Records
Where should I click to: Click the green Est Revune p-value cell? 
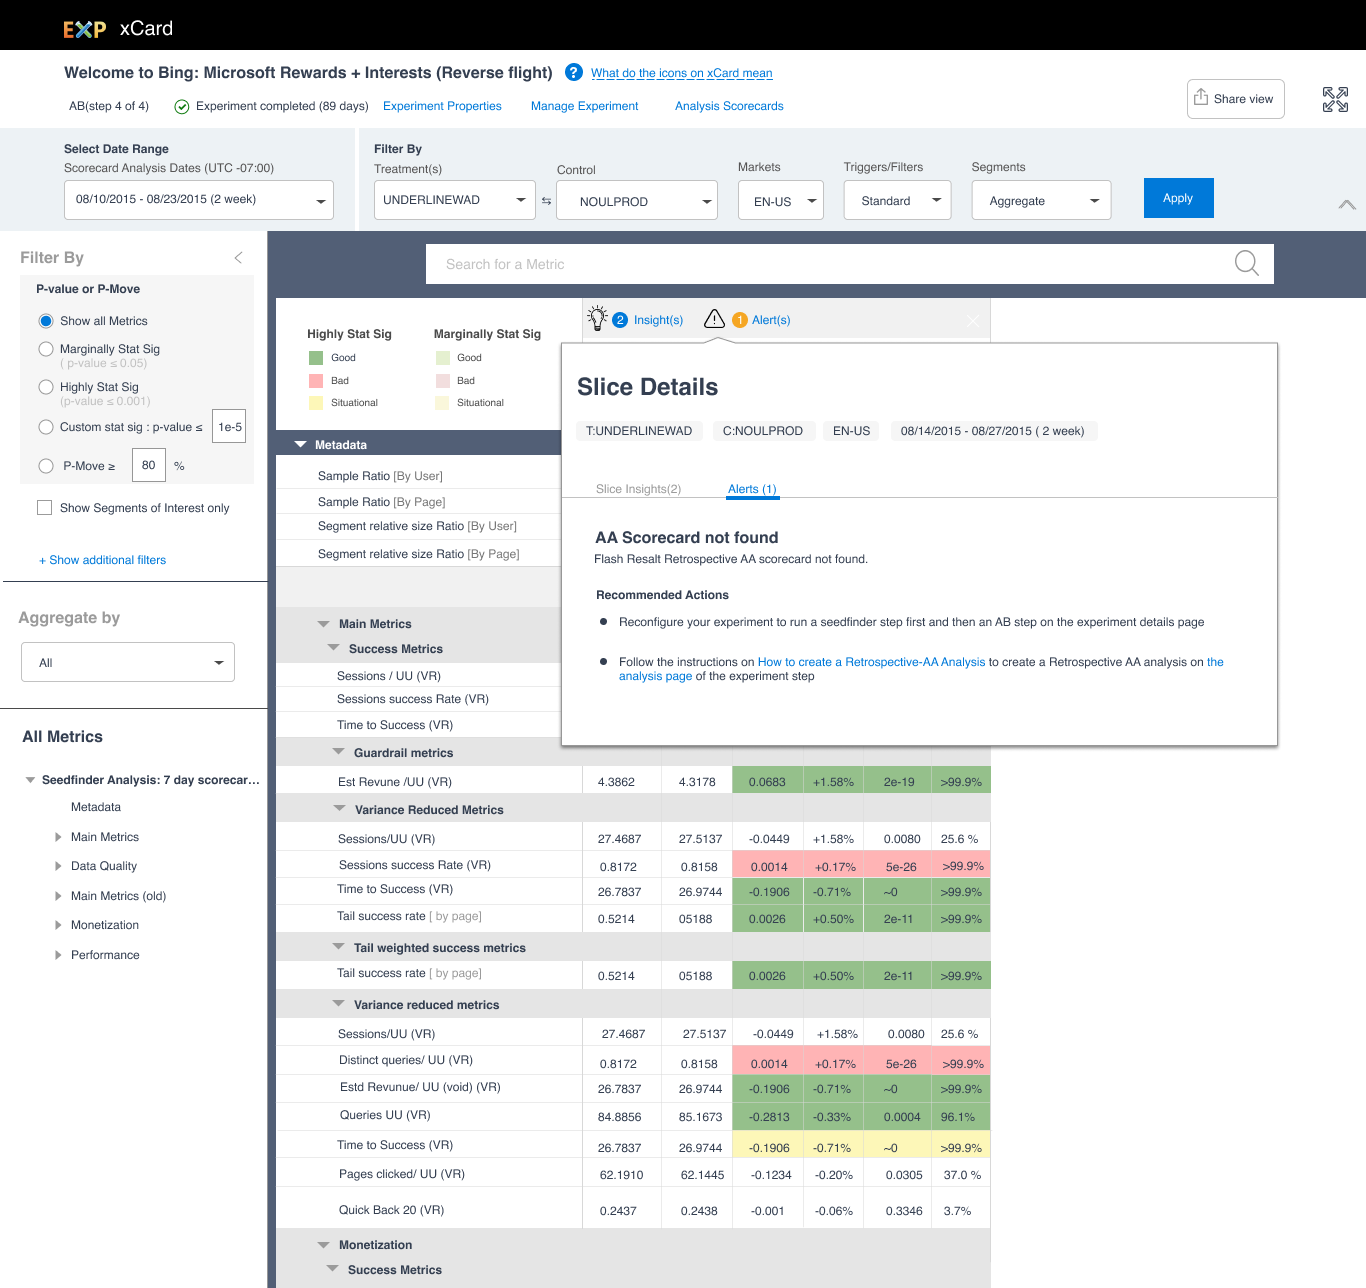(x=896, y=780)
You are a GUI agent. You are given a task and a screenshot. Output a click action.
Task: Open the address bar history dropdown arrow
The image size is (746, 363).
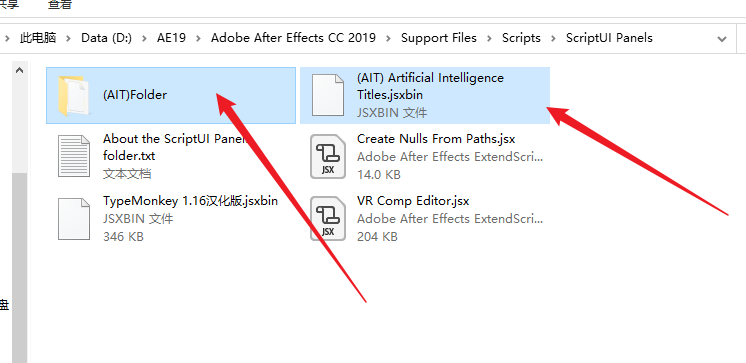(x=722, y=39)
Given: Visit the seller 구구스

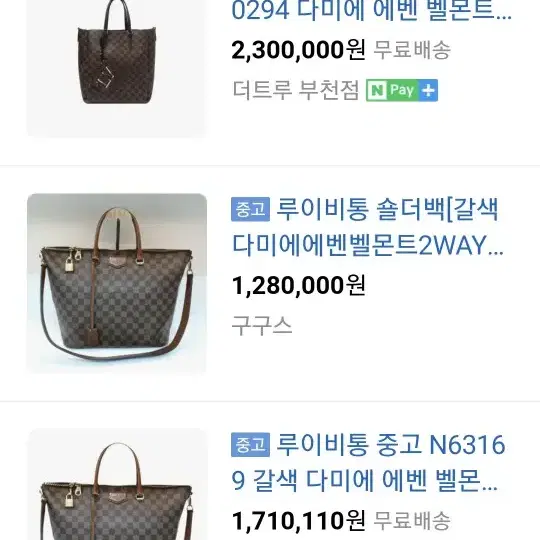Looking at the screenshot, I should 262,325.
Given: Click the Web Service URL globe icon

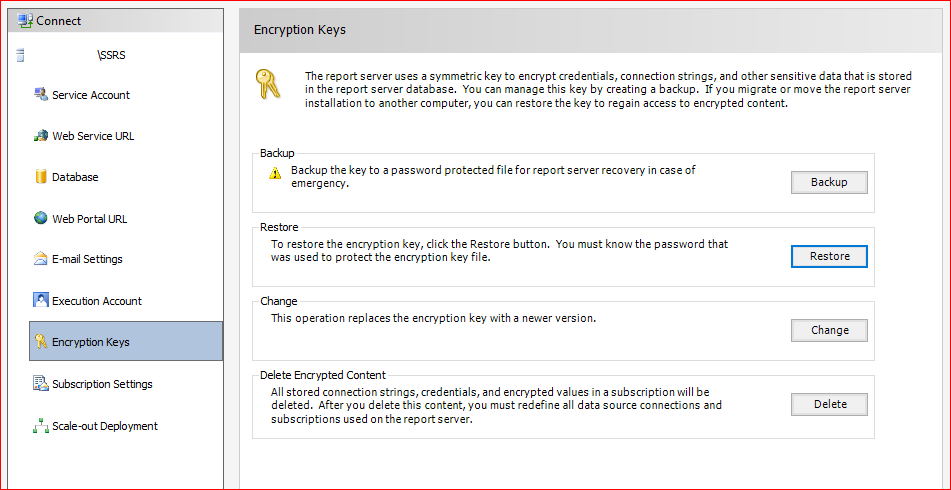Looking at the screenshot, I should click(x=41, y=136).
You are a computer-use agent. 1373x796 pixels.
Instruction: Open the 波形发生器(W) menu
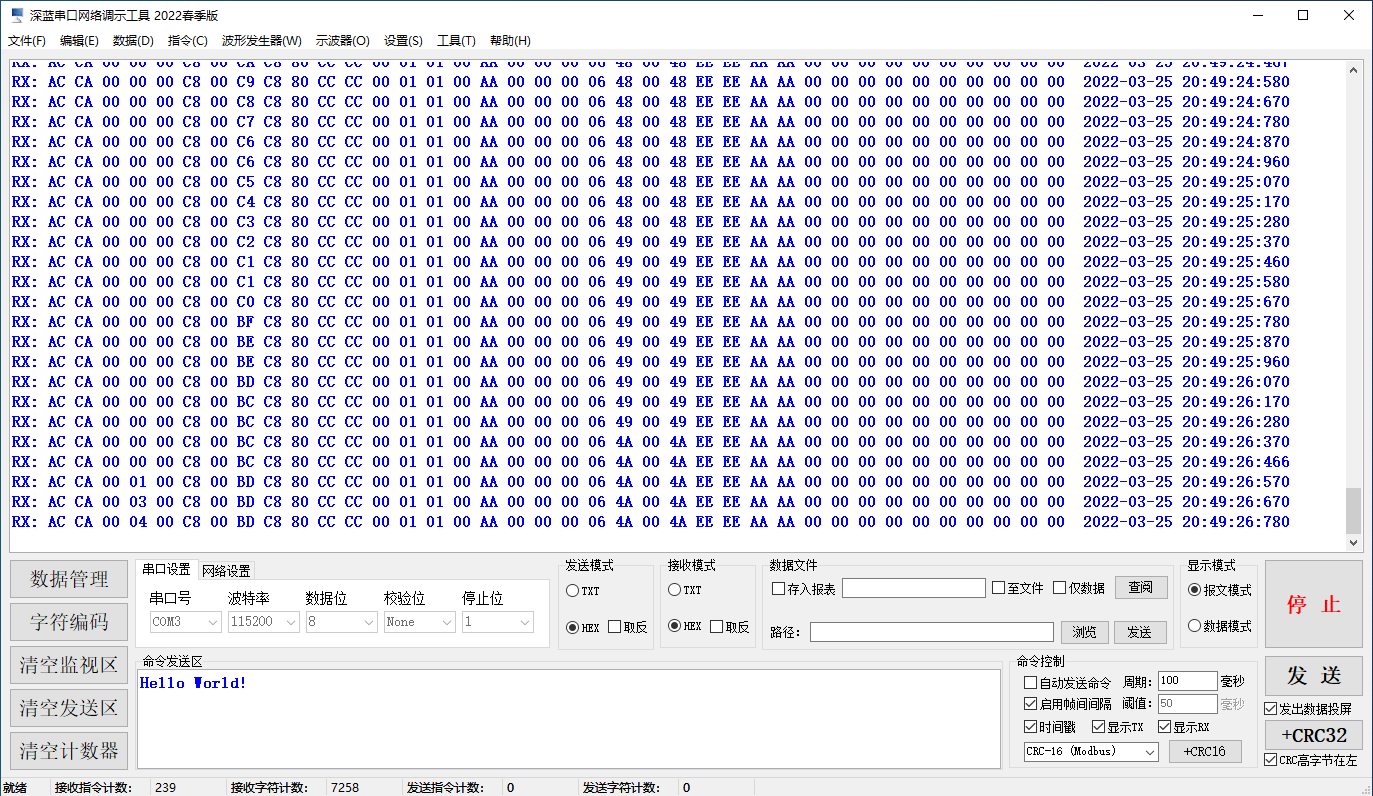[261, 41]
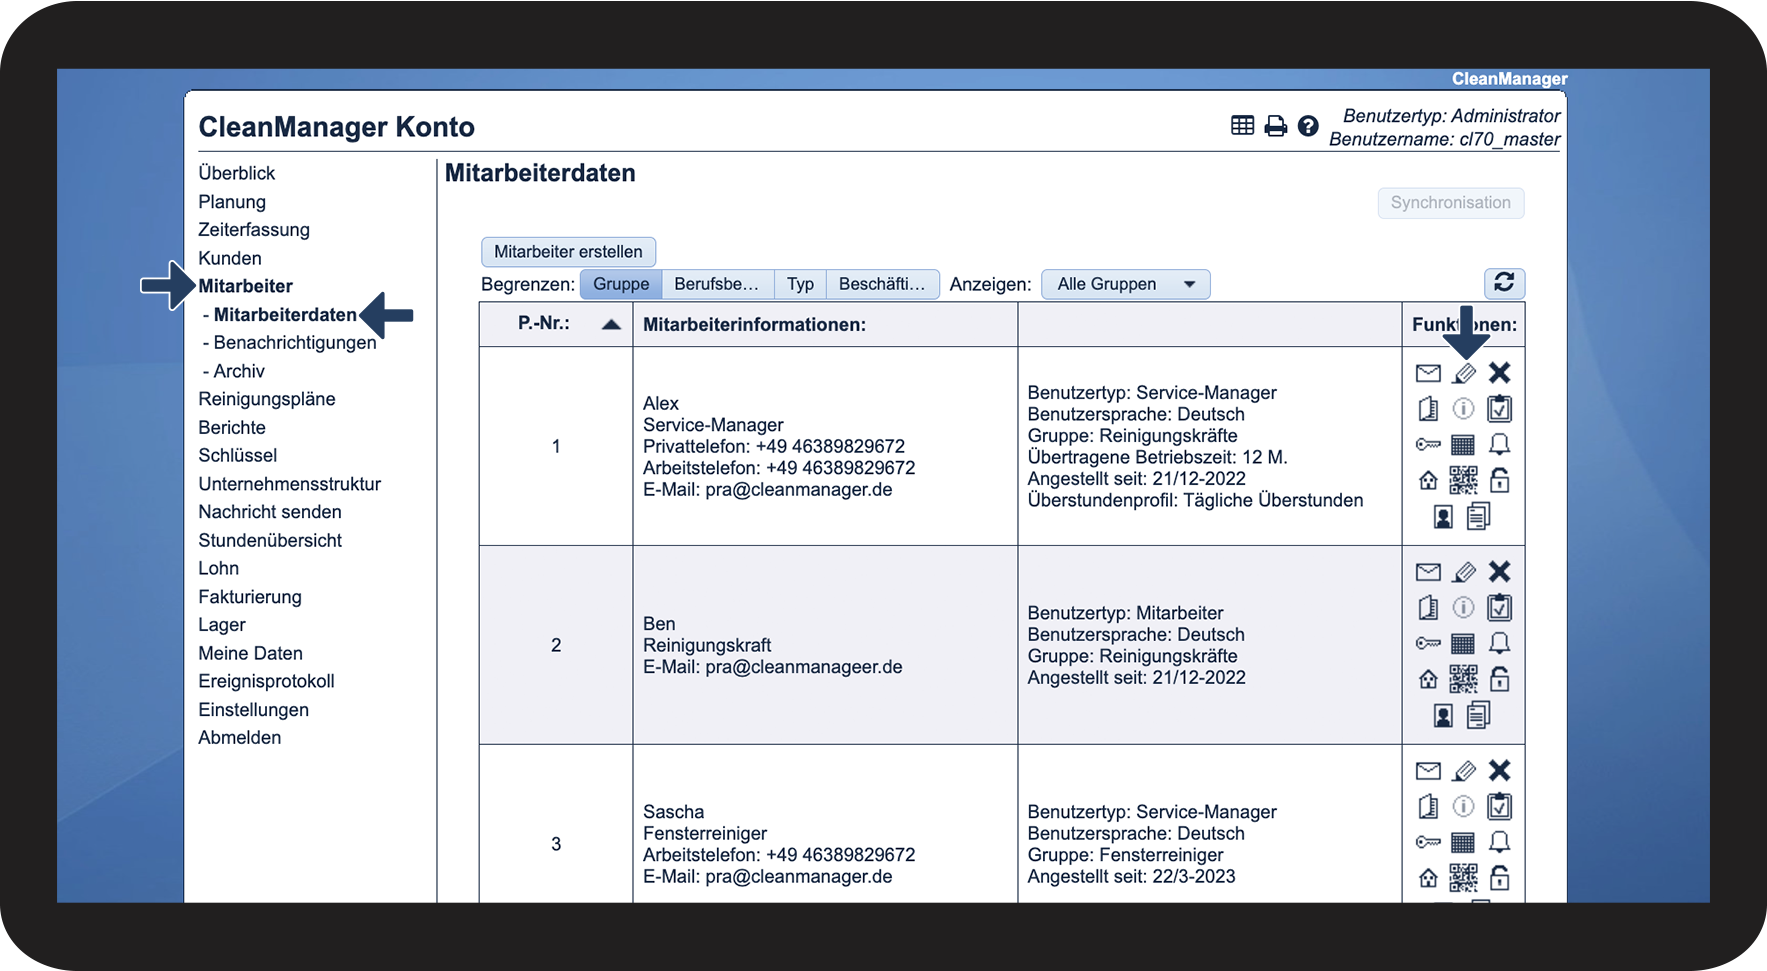Click the table view icon in header
Image resolution: width=1767 pixels, height=971 pixels.
tap(1242, 126)
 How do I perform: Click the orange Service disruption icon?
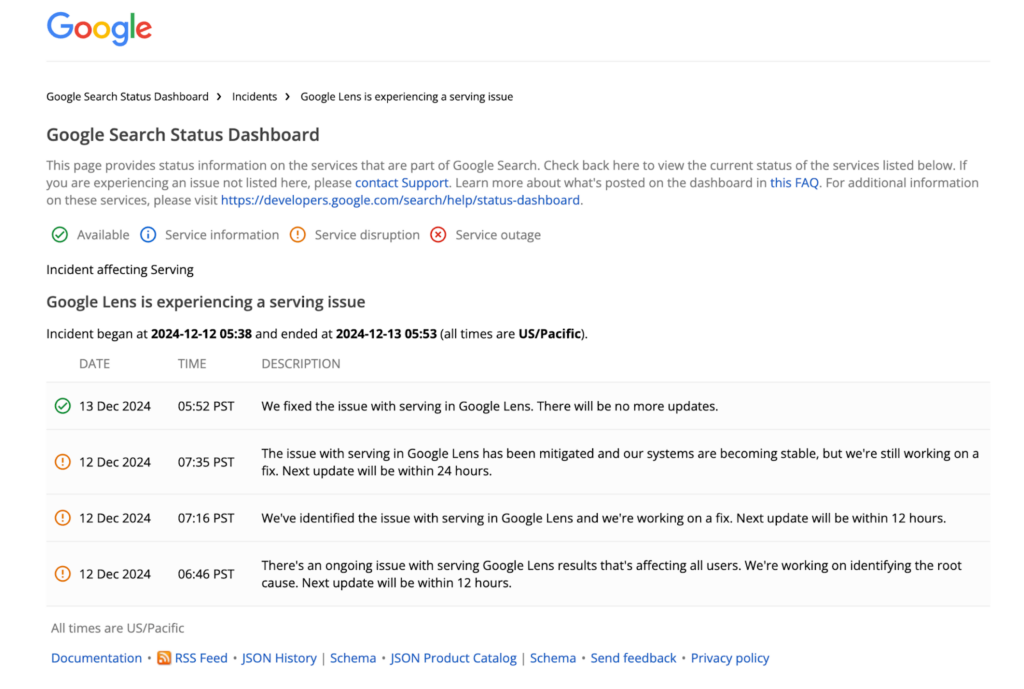click(297, 234)
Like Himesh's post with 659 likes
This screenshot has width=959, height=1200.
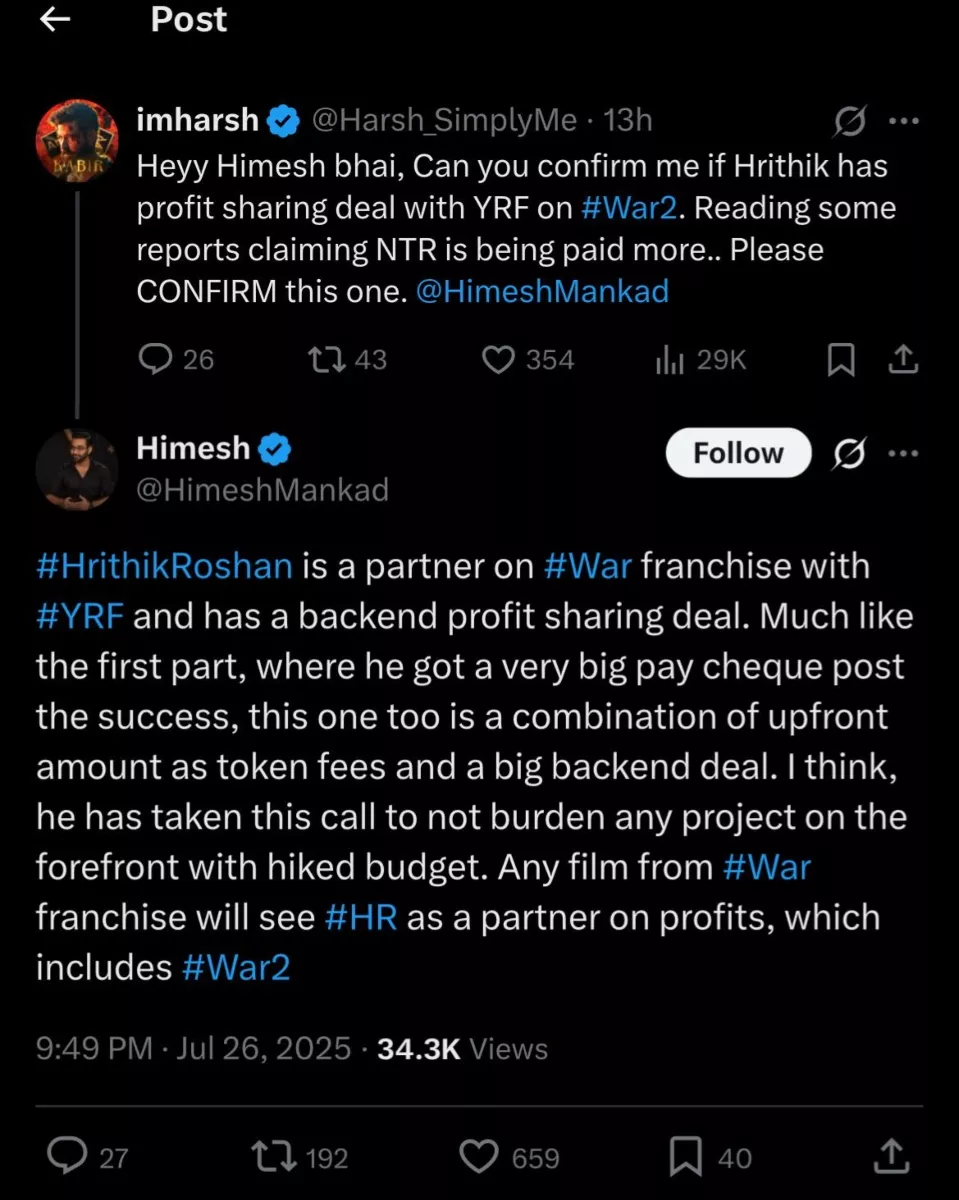click(480, 1157)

TO BE DONE
Format the entries from the line with "Given: Visit the seller 구구스" to the line with "tap(1242, 126)", both included, as a JSON list of strings with one string per line and blank lines omitted. Leave the pictures out.

RESULT OF THIS EXERCISE
[
  "Given: Visit the seller 구구스",
  "Looking at the screenshot, I should 262,325.",
  "Given: Click the Web Service URL globe icon",
  "Looking at the screenshot, I should click(x=41, y=136).",
  "You are a computer-use agent. 1373x796 pixels.",
  "Instruction: Open the 波形发生器(W) menu",
  "[261, 41]",
  "Click the table view icon in header",
  "Image resolution: width=1767 pixels, height=971 pixels.",
  "tap(1242, 126)"
]